→ **TASK BRIEF**: Copy out, word for word, the lines starting with the line containing "Locate an element on the screen." and ending with the line containing "(304, 210).", both included.

→ **GIVEN RECORDS**:
---
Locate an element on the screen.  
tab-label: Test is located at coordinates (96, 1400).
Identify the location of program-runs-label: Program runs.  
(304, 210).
---
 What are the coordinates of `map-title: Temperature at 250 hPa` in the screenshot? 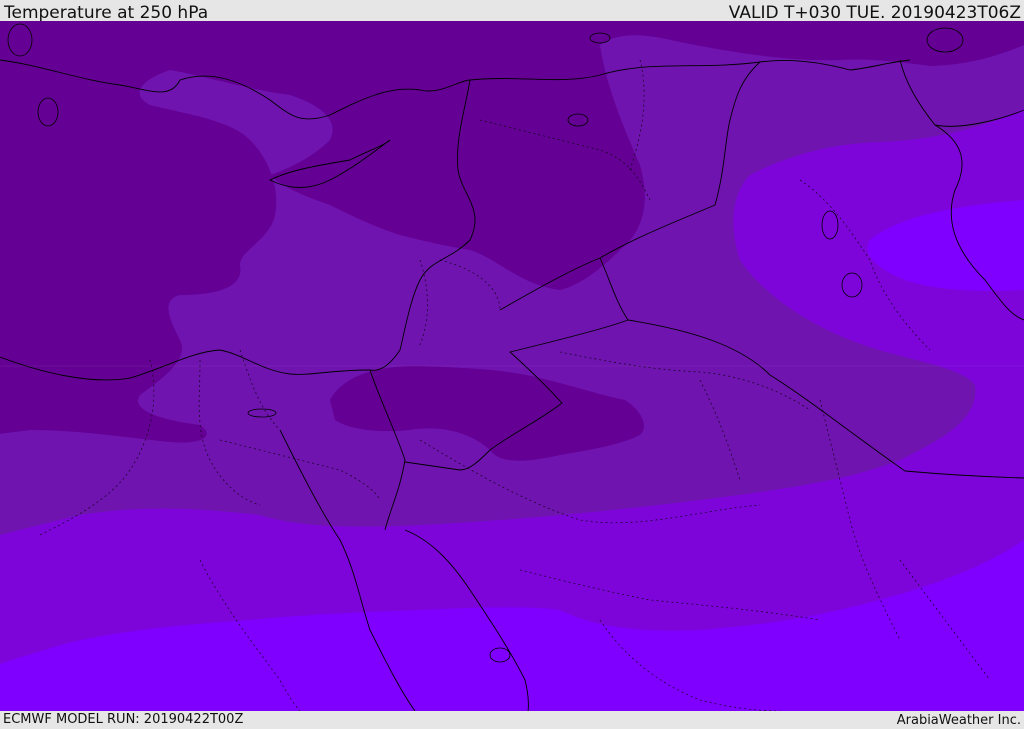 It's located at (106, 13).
---
→ **WRITTEN RESPONSE**:
Locate an element on the screen.  
tab-label: Test is located at coordinates (96, 1400).
Identify the location of program-runs-label: Program runs.  
(304, 210).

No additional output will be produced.